Rerelease of #150 3 Years in, Data Mesh at eDreams: Small Data Products, Consumer Burden, and Iterating to Success, Oh My! - Interview w/ Carlos Saona

7 snips

Sep 8, 2023

Carlos Saona, Chief Architect at eDreams ODIGEO, shares unique implementation and key learnings from eDreams Odigio's approach to Data Mesh. Topics include iterative development, division of responsibilities between data consumers and producers, implementing DataMesh, defining single entity for customers, benefits of small data products, feedback loops and iteration, and use of streaming and batch processing in data analysis.

Ask episode

Chapters

Transcript

Episode notes

Introduction

00:00 • 2min

Unique Implementation and Key Learnings from eDreams Odigio

01:44 • 4min

Implementing DataMesh: Important Points

05:30 • 17min

Defining a Single Entity for Each Customer

22:08 • 19min

Benefits of Small Data Products

41:04 • 13min

Feedback Loops and Iteration in Data Mesh

54:12 • 27min

The Use of Streaming and Batch Processing in Data Analysis

01:21:11 • 3min

Due to health-related issues, we are on a temporary hiatus for new episodes.

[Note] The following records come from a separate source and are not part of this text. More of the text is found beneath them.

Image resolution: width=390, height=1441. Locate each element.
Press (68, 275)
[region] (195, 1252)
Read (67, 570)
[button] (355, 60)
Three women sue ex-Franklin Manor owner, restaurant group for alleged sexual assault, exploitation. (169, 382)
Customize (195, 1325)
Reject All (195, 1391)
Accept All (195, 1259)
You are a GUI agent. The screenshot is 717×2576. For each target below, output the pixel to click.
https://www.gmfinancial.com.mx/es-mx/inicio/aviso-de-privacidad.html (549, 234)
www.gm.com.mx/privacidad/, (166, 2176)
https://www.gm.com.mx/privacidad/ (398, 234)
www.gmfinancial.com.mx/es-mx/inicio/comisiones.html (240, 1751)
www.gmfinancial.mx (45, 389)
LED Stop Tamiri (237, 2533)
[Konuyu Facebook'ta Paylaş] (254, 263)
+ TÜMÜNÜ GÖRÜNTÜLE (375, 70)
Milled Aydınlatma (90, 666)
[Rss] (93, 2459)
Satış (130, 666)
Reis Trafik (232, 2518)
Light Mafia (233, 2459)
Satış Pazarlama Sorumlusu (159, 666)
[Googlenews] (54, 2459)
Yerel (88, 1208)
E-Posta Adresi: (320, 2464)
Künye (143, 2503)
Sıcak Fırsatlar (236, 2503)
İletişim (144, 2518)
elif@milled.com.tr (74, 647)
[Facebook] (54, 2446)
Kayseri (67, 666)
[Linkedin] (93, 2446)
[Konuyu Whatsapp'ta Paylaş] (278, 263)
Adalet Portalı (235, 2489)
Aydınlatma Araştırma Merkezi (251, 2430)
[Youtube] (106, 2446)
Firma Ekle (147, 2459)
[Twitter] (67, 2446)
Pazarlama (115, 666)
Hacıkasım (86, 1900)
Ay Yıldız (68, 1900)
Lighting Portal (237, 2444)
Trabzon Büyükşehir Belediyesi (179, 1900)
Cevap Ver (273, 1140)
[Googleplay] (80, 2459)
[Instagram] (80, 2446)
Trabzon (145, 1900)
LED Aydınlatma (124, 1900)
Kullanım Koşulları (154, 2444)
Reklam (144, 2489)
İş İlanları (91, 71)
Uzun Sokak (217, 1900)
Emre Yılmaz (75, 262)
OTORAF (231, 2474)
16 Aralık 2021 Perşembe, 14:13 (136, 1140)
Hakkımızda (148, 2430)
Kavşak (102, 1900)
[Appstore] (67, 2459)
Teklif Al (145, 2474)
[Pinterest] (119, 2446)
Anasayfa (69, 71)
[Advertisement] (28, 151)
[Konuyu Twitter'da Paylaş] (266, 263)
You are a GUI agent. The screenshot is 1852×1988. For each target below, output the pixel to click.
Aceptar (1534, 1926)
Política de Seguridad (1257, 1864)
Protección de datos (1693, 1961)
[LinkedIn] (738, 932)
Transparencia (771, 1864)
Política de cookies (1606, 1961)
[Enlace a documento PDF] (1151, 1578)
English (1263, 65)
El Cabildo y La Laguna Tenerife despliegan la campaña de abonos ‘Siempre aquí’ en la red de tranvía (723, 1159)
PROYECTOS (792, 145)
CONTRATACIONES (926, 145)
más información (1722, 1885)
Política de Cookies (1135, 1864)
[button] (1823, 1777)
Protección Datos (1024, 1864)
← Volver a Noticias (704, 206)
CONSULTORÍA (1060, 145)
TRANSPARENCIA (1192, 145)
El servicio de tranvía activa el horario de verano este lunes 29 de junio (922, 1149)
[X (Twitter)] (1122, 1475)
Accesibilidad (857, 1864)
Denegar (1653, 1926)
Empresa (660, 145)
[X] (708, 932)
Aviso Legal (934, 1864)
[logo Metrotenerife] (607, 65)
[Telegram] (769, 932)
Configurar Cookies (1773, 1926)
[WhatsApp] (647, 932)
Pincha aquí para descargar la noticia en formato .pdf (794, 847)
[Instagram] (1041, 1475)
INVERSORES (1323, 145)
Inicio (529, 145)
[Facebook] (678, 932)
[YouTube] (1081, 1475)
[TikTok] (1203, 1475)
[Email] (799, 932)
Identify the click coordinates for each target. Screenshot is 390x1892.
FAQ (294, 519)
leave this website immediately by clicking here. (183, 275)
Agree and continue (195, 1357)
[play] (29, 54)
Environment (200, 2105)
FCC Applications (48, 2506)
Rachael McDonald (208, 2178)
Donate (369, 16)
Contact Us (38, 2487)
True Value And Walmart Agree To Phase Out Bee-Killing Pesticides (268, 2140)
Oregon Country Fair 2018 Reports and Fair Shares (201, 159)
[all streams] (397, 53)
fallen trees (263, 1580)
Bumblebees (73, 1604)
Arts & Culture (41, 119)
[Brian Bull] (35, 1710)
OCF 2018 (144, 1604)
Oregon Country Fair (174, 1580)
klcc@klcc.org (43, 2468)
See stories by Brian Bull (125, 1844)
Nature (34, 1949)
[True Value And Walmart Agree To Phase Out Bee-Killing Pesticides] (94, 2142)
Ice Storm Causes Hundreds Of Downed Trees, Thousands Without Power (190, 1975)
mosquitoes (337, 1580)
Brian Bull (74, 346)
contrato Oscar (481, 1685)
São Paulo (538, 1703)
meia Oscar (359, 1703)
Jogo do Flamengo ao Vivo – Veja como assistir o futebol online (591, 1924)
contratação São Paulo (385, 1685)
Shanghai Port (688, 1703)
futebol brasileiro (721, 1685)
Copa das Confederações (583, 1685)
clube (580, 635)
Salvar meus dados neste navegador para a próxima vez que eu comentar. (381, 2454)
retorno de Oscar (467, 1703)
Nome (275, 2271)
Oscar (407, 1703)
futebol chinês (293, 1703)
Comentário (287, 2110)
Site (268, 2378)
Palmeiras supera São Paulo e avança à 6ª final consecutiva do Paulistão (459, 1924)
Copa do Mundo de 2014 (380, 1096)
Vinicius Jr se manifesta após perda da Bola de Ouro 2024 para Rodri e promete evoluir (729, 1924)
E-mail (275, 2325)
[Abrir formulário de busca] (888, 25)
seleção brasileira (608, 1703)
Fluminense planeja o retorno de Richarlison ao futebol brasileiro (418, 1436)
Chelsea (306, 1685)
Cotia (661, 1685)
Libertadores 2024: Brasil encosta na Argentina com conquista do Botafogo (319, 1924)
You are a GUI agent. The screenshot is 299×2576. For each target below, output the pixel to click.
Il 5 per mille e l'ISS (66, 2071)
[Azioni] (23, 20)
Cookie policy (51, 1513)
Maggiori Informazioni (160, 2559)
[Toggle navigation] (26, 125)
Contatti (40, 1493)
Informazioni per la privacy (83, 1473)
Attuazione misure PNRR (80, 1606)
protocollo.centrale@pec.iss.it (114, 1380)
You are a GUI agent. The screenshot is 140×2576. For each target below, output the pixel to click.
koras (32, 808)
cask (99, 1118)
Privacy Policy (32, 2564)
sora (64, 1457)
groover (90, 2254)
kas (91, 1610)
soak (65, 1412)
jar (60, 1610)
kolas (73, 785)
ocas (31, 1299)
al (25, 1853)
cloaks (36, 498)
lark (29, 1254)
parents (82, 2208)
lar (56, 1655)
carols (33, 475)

Please enjoy this rerelease of episode 150 with Carlos Saona. eDreams' approach is very unique and interesting because it was essentially all on its own so there are a ton of useful learnings to consider if they are the right fit for your own organizations.

Sign up for Data Mesh Understanding's free roundtable and introduction programs here: https://landing.datameshunderstanding.com/

Please Rate and Review us on your podcast app of choice!

If you want to be a guest or give feedback (suggestions for topics, comments, etc.), please see here

Episode list and links to all available episode transcripts here.

Provided as a free resource by Data Mesh Understanding / Scott Hirleman. Get in touch with Scott on LinkedIn if you want to chat data mesh.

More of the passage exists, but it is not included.